Reading response to Do you identify as a gamer? Gender, race, sexuality, and gamer identity, by Adrienne Shaw, which was published in New Media & Society in 2012.
Quote from the article’s Abstract:

The demand for minority representation in video games often focuses on proving that members of marginalized groups are gamers. In turn, it is asserted that the gaming industry should focus on appealing to these players via targeted content. Being targeted as a gamer, however, does not a gamer make. Identity as a gamer intersects with other identities like gender, race, and sexuality. Negative connotations about gaming lead people to not identify as gamers, and even to not play video games. This article concludes, based on interview data, that those invested in diversity in video games must focus their attention on the construction of the medium, and not the construction of the audience as such.

Labeling vs. identification… A game company or marketing firm cannot tell someone whether or not they are a gamer. Not everyone who plays games identifies as a gamer and the definition of “gamer” can vary from person to person. Companies cannot build an audience by telling people that they belong in the audience – a person does not necessarily pay attention to messages directed at an audience if they do not consider themselves part of the audience. (Ever notice how once you start researching a product, like a specific car, you all of a sudden you start seeing ads for them everywhere? They were always there, you just weren’t in the audience before – it’s selective attention.) If games companies want to diversify the gamer audience, they should not do so simply by creating games specifically for individual groups and targeting marketing at those groups. Shaw says that making “girl games” and targeting girls in marketing only distances women from mainstream games. Why? Because identifying girls as a separate market further marginalizes them. People play games, both men and women. If game companies want a more diverse audience, then they should make diverse content, not segregated content.
Shaw looks at why a person might choose to identify, or not, as a gamer. I was recently sitting in on a class where a student was asked if she identified as a gamer and she said that she does not identify as a gamer because she does not think that she plays games often enough to be considered a gamer. For her, the amount of time spent with games defines whether or not she is a gamer. She said that she thinks a person who plays games everyday is considered a gamer. I do not play games every day, but I definitely identify as a gamer — our definitions are different. Shaw says:

Identification recognizes that people work within contexts in which particular identities are articulated, and that inhabiting certain identity categories can shift one’s relationship with another category (e.g. being both a woman and a gamer). This type of identify theory offers a way of addressing the relationship between identity, game play, and representation in games, which does not rely on labeling players based on their actions nor over-privileging certain identity categories over others (e.g. gender over race).

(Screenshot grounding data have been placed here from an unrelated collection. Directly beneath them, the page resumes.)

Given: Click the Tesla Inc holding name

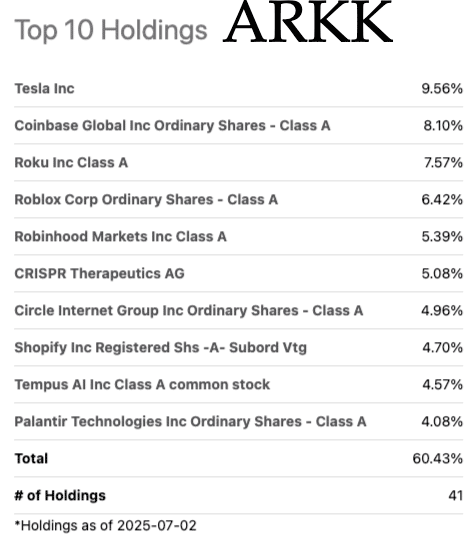Looking at the screenshot, I should tap(44, 89).

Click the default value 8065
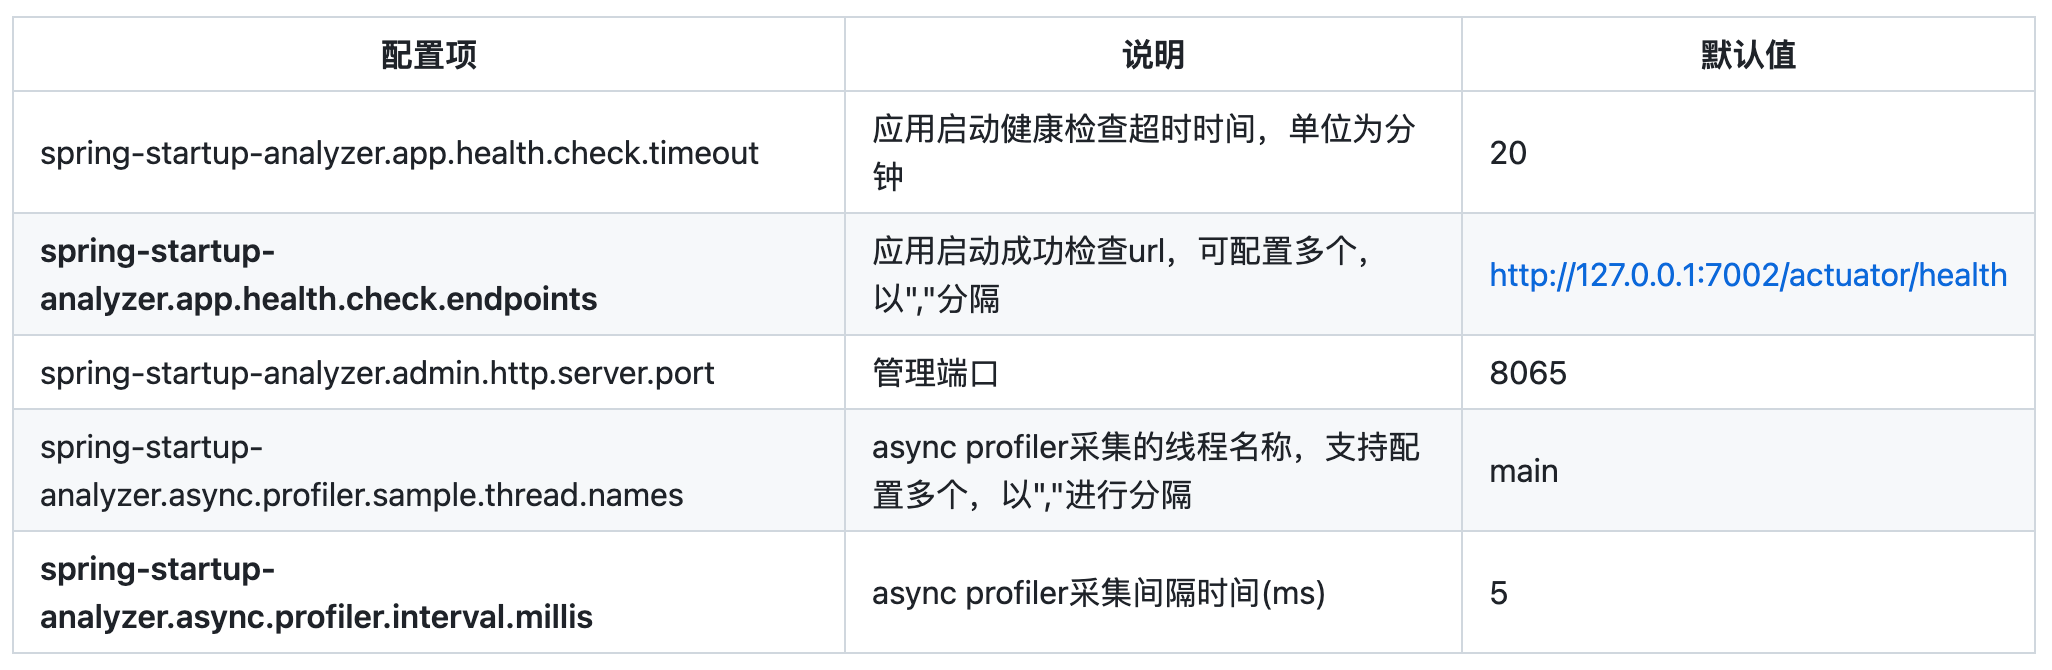(x=1528, y=373)
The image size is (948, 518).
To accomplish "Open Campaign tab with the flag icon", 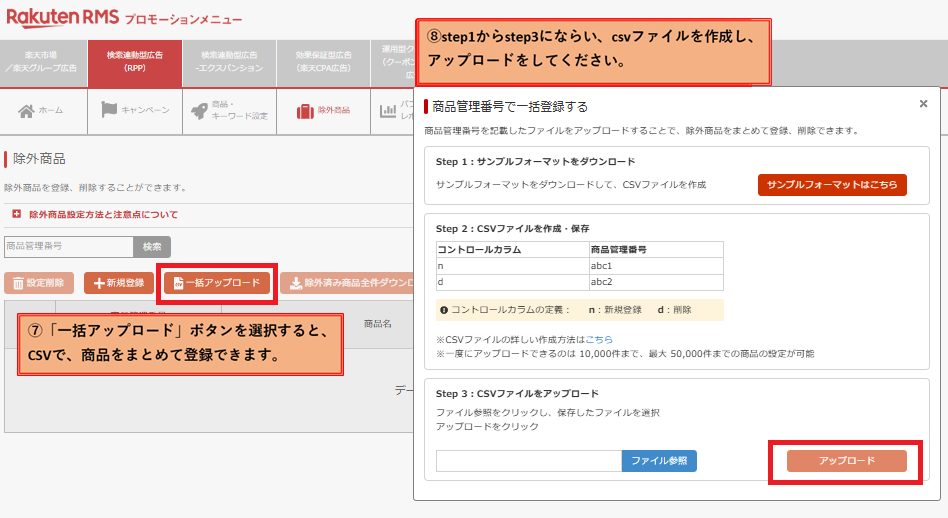I will click(108, 110).
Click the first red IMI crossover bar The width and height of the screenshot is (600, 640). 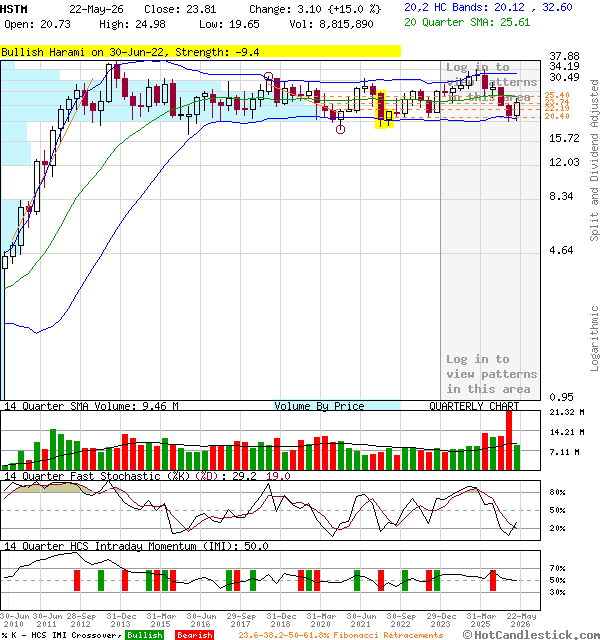point(77,580)
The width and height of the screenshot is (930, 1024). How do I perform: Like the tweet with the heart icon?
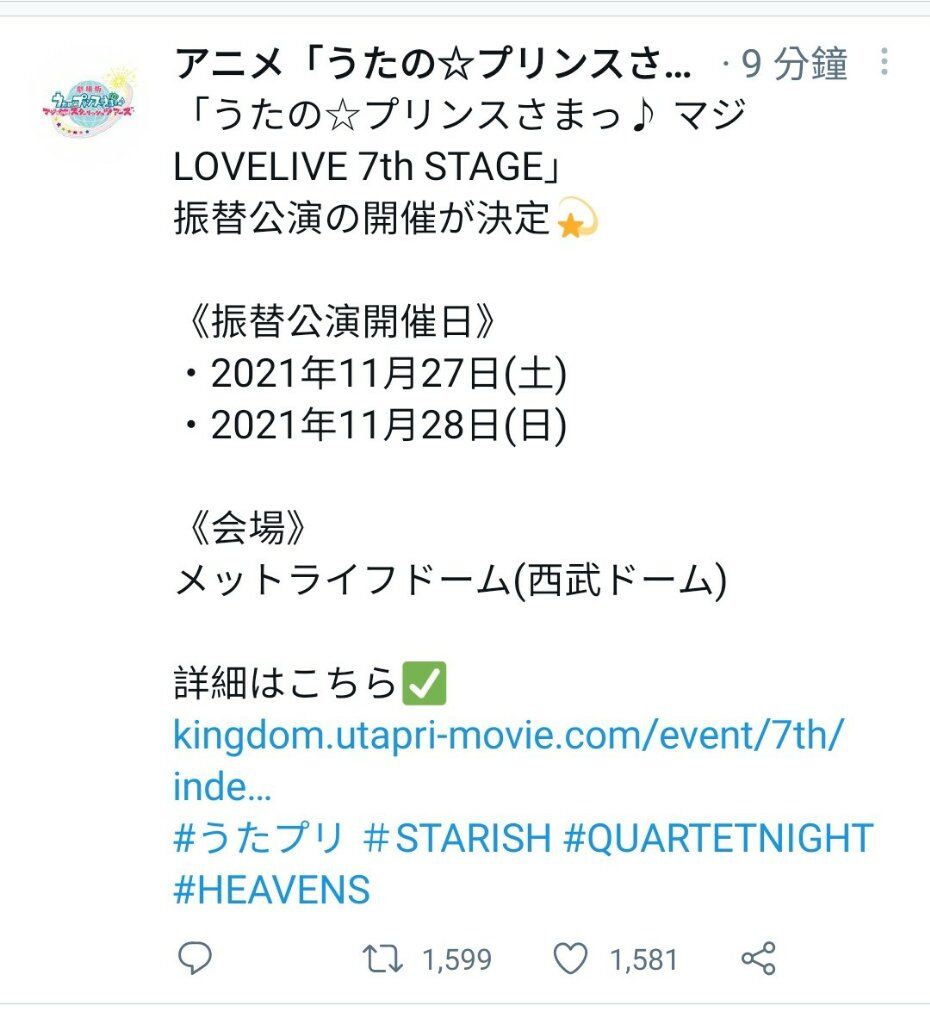click(571, 958)
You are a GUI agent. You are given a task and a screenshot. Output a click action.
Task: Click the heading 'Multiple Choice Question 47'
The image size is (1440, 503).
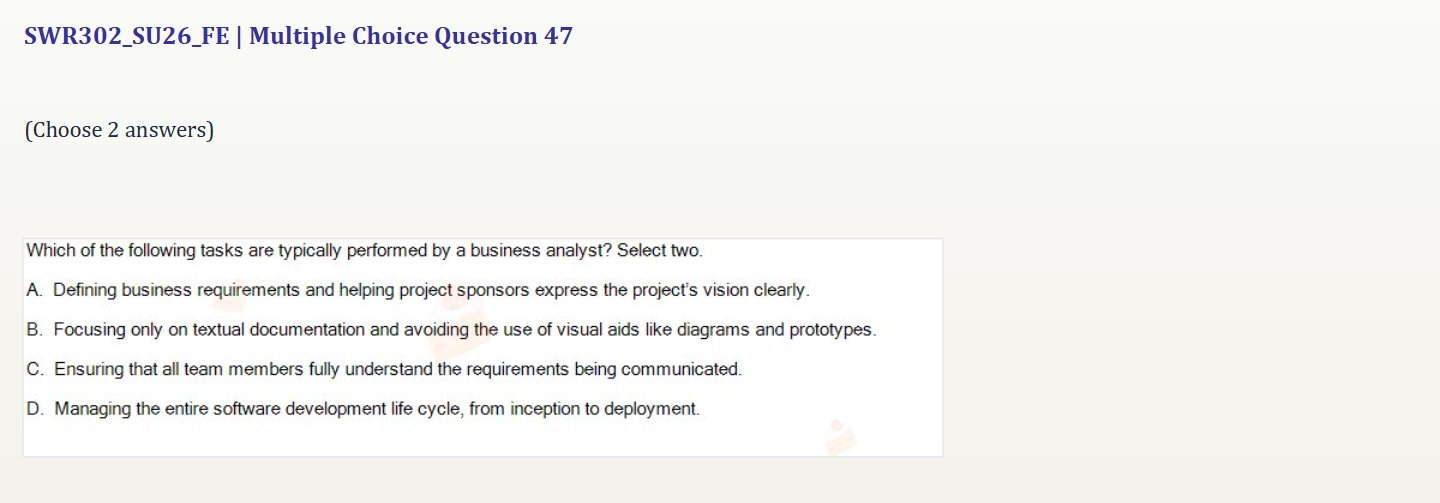(411, 37)
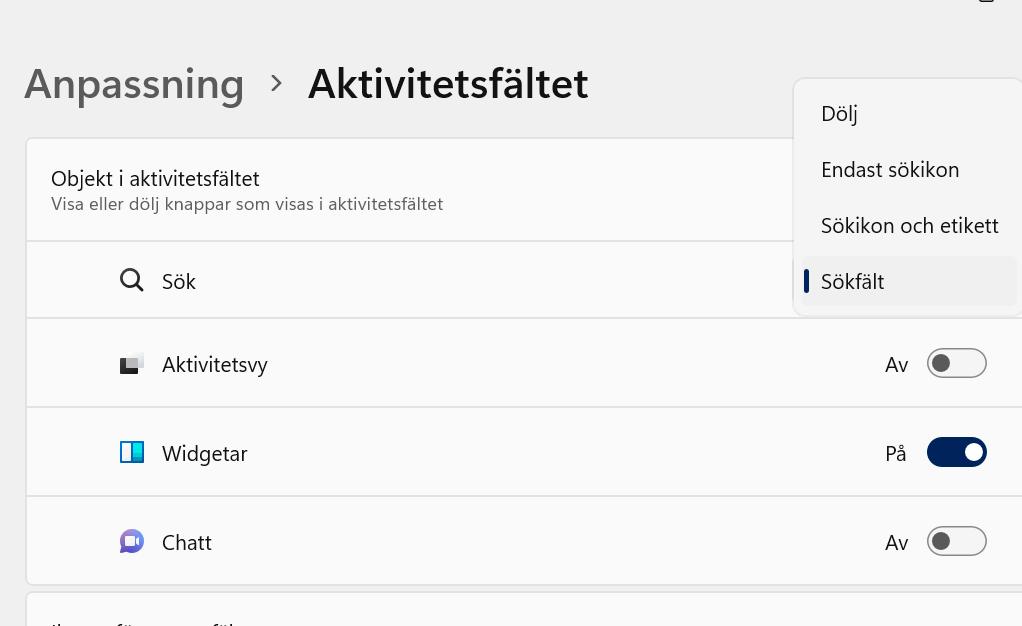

Shaw recruited people to interview for her study by using an announcement that called to “hardcore gamers, casual gamers, and everyone in between.” She says that some people wondered why she wanted to interview them about gaming when they did not see themselves as a gamer. People thought they would have no insight to provide on a subject in which they do not consider themselves experts. Some interviewees were inconsistent with identifying themselves as a gamer over the course of two interviews – first identifying and then changing their mind later. Shaw says that the action of playing games is a simplistic method of labeling someone as a gamer and that “the meanings attached to ‘gamer identity’ by industry, and academic and popular discourse, shape people’s relationship with the category.” I know someone who plays games on a weekly basis, but refuses to publicly identify herself as a gamer because of the negative feedback she gets from her family (even though she has a cousin of the same age who plays more often than she does and he does not get the same feedback that she does). One of Shaw’s interviewees said she was “ambivalent about identifying as a gamer because ‘there’s that whole negative connotation that gamers are nerds.'”

Choosing to identify as a member of a particular group affects one’s relationship to others, as well as the investments one has in that identifier. When it comes to gamer identity, this investment, or lack thereof, is applied to the medium as well. People tied their opinion of whether representation in video games is important to how they felt about games in general.

I personally identify as a gamer because I enjoy playing games and doing so is a big part of my life. I publicly identify as a gamer because I hope that the stigma and “negative connotations” surrounding the gamer identity will change. I do not seek out games that are specifically marketed toward women, but I do seek out games with content that includes women. I very much agree with Shaw’s findings. Game content needs be diverse to attract a diverse audience. Pointing out that women are outside the normal scope of “gamers” by creating games that are specifically “for women” says that regular mainstream games are not for women and that this new targeted content is also not for men.
Shaw, A. (2012). Do you identify as a gamer? gender, race, sexuality, and gamer identity. New Media Society, 14(1), 28-44.